5.   The accountability of Palestinian government institutions and the technical capacities of the public and private sectors to build an autonomous and viable economy.

  This is part of the heart of the roadmap, which was promoted by the UK and supported by the EU. There has been no progress on this over the past year. Constant attempts to appoint a suitable government to tackle this problem have failed. It has been reported that even the latest government of Abu Ala (Queiri) has been met with skepticism by many Palestinians since the corrupt officials have maintained their hold on ministerial positions and, of course, Arafat is in charge of all security services.

  Every attempt by the Israeli government to find ways to better the lot of the Palestinian people has been met with violent opposition by the Palestinian terrorist infrastructure. The industrial zones in Atarot, close to Ramallah and a similar zone close to the Gaza strip were intended to provide work and prosperity to the people of those areas. Mayhem and bloodshed resulted in business after business closing down and less and less opportunities for work for the Palestinians.

  Steph Wertheimer, the well known Israeli entrepreneur, set up his highly successful industrial park in Tefen in the north of Israel and the model is now being copied in Turkey. He has stated his desire to develop this style of industrial/entrepreneurial park to help the Palestinians (and incidentally also the Jordanians) when peace makes this possible.

  Positive growth and a viable economy will be the rewards of the Palestinian population when they will eventually be guided by leaders who emphasize and promote nation building and peaceful coexistence. When the Palestinian people are lead away from a culture of death and destruction, and encouraged to work for excellence and achievement, private initiatives and foreign investment can flourish. Israel will be the first in line to offer cooperative business ventures, renewing old contacts and forging new ones.

  The opportunities for rapid advancement of the Palestinian economy exist; the Palestinians have to rescind violence to achieve their aims.

6.   The role of civil society, including NGOs, in ensuring a broad popular participation in the development of Palestinian society.

  As stated in issue 1 above, funds should be allocated to those local Palestinian NGOs who have the most efficient and effective means of alleviating poverty in the territories provided that they can show there is clear accountability and transparency.

  Together with that, not all NGO's have a helpful agenda. Some charities who give aid to the Palestinian people are also very active politically, and unfortunately are not promoting peaceful negotiations and settlement to the conflict. This kind of involvement with Palestinian society only prolongs the conflict, and creates a continuous need for charitable assistance.

7.   Priorities for UK aid through bilateral and multilateral channels to strengthen the infrastructure of Palestinian development.

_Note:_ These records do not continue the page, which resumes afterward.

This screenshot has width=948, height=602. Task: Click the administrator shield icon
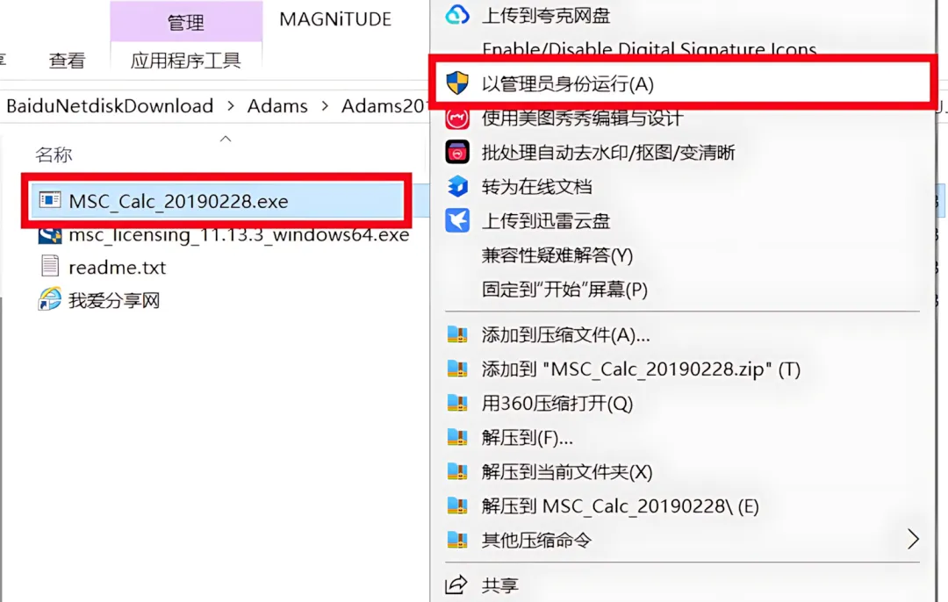coord(457,82)
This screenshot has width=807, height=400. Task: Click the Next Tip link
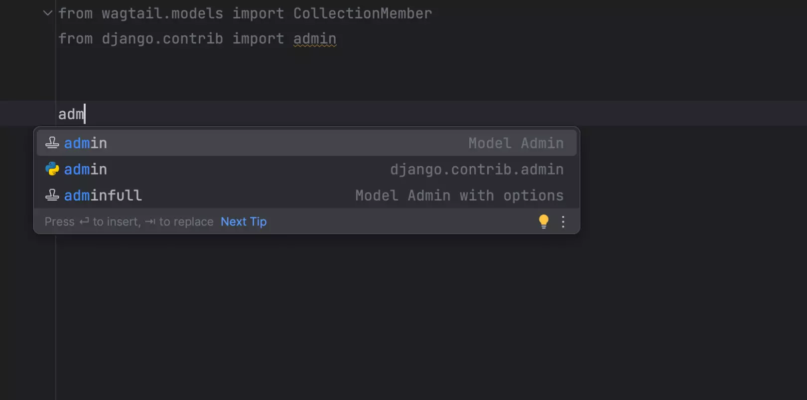pos(244,221)
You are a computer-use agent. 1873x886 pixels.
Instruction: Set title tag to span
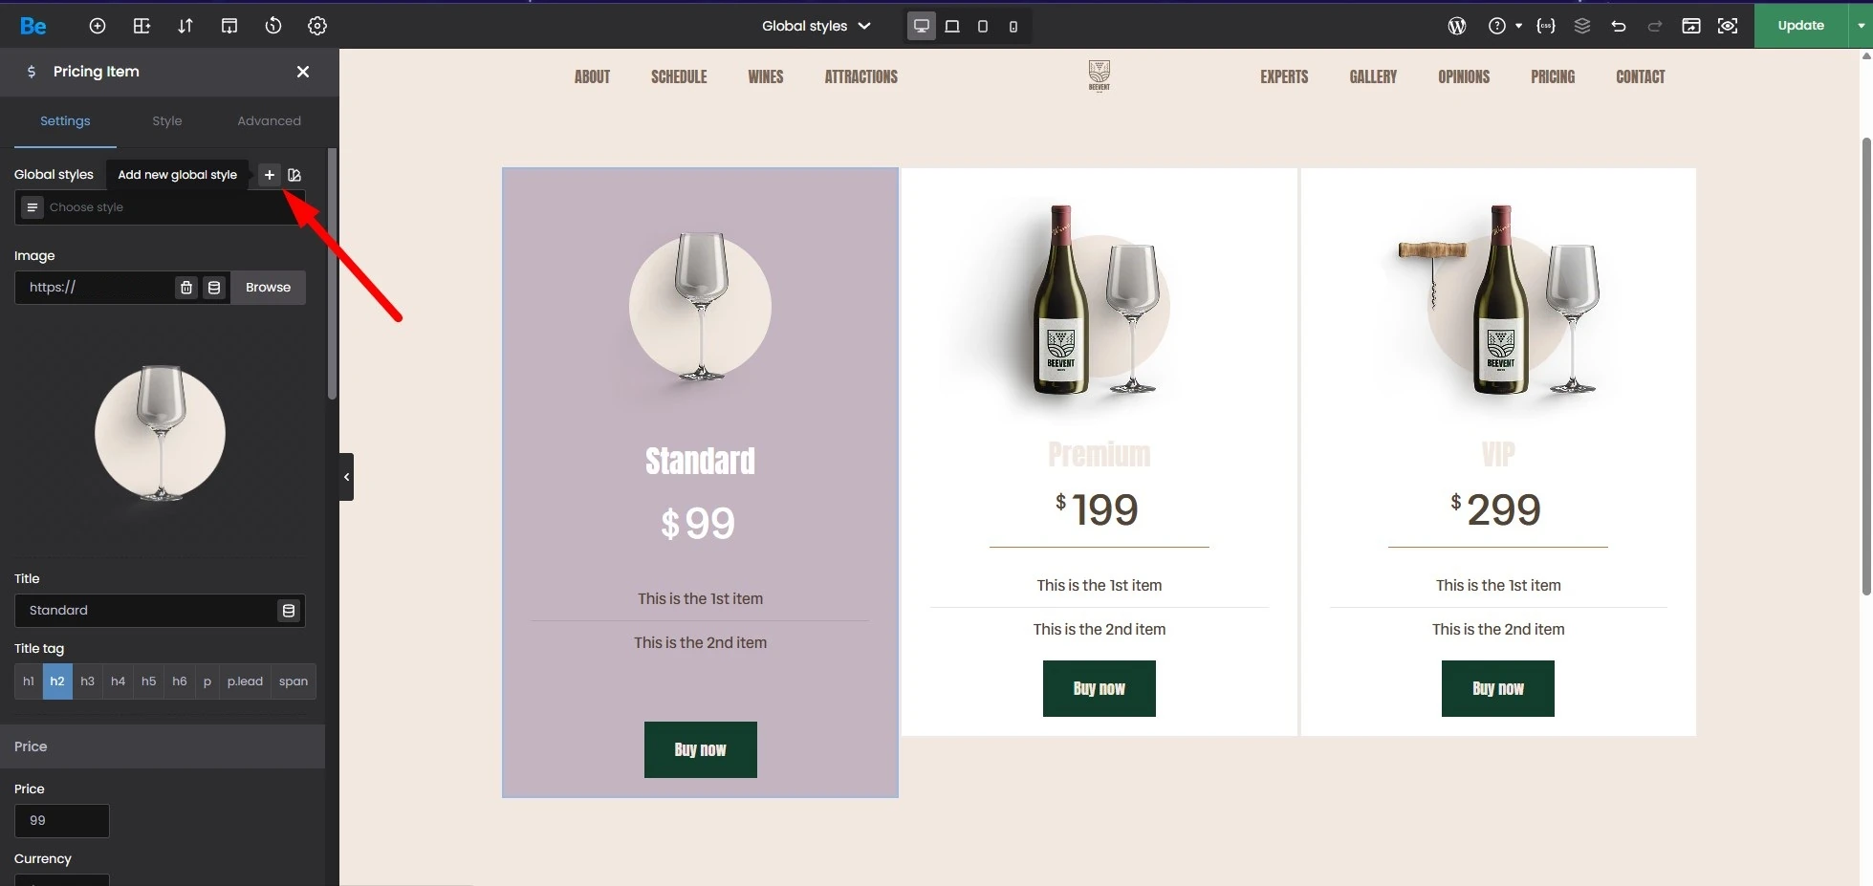[x=294, y=681]
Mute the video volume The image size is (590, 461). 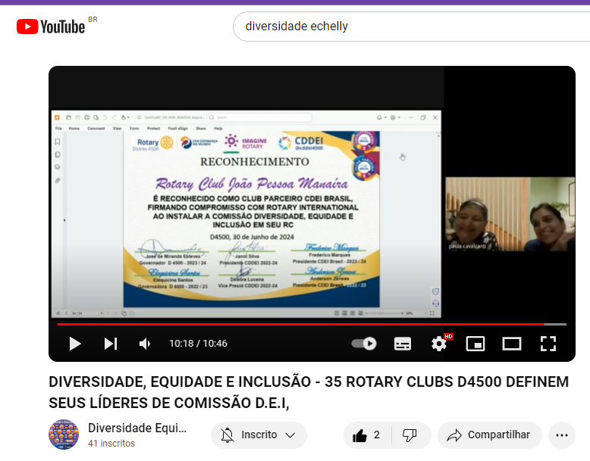click(x=145, y=344)
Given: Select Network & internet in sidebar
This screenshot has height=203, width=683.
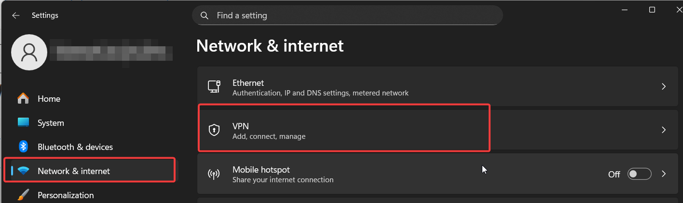Looking at the screenshot, I should tap(74, 171).
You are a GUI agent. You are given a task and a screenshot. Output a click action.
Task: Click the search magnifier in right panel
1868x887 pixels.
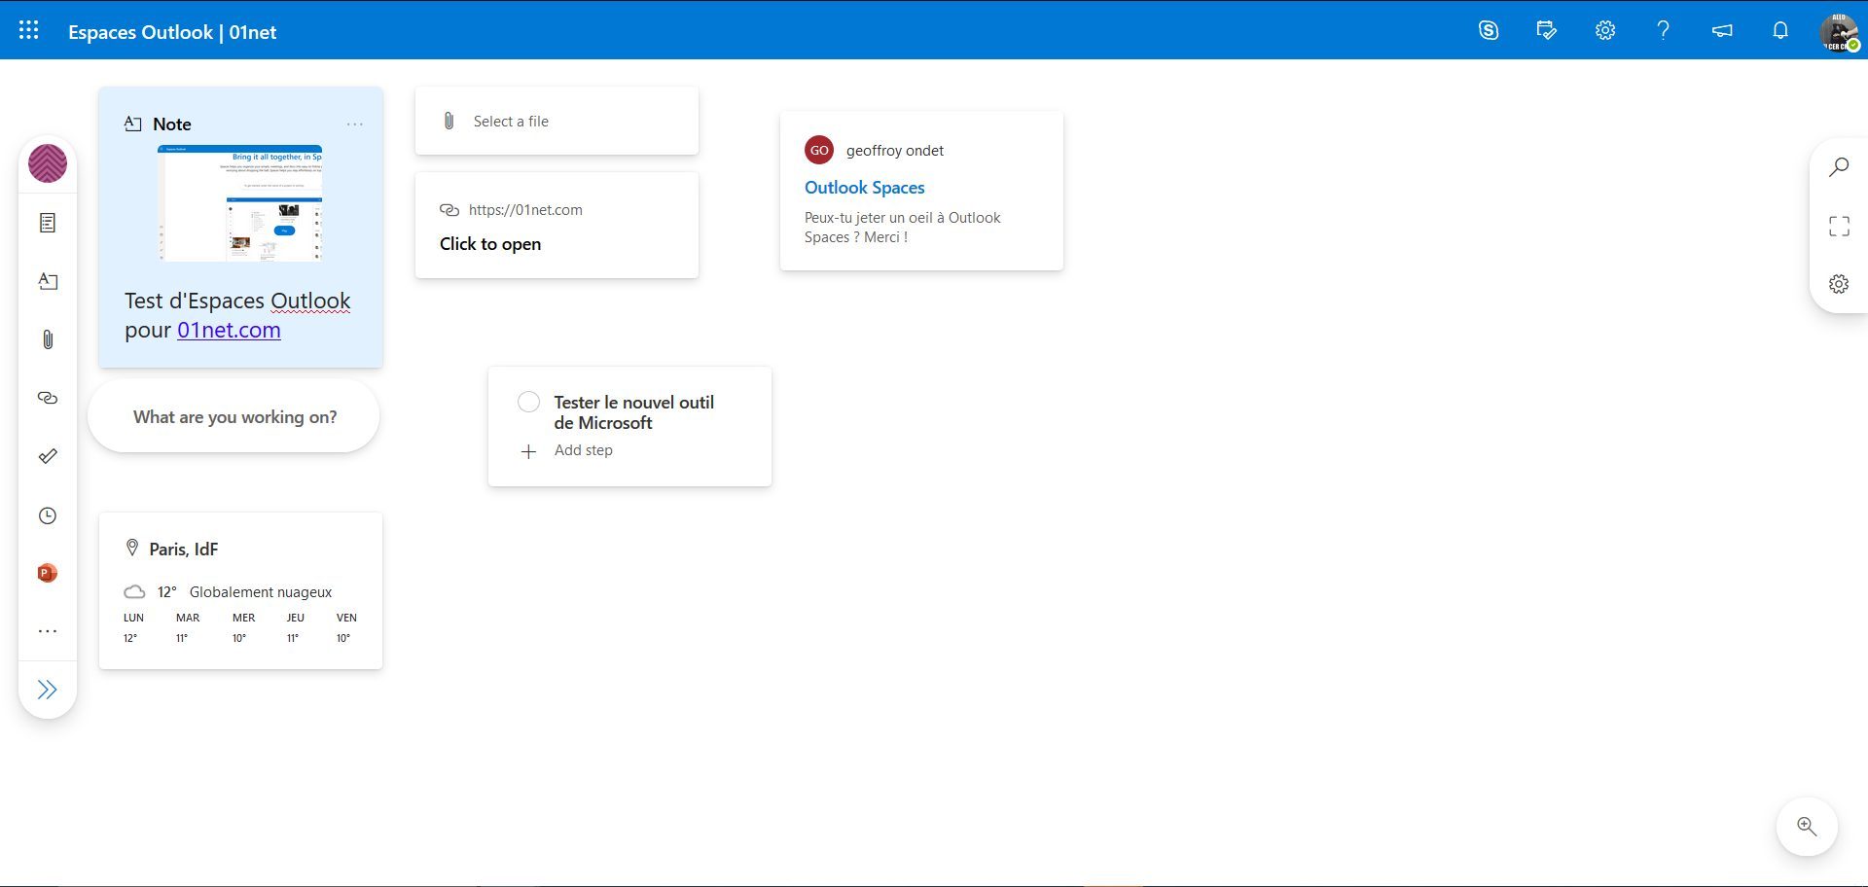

  There are a number of local NGO's who have the populations total interest at heart and are less involved with politics. These organizations should be identified and supported with funds but under tight monetary control.

8.   The role of aid in supporting political solutions to the conflict.

  The economic plight of many of the Palestinians in the disputed territories is caused by the continued actions of the terrorists and the continual incitement of hate of the general population and of children in particular through the Palestinian education system.

  Many examples abound of the incitement of children through their text books. Arabic Language for Fifth Grade No 542 pp 64-66 cites ". . . Palestine is your country . . . its pure soil is drenched with the blood of martyrs . . . we must fight the Jews and drive them out of our land".

  Islamic Education for Seventh Grade No 564 pp125 quotes "This religion will defeat all other religions and it will be disseminated, by Allah's will through the Muslim Jihad fighters".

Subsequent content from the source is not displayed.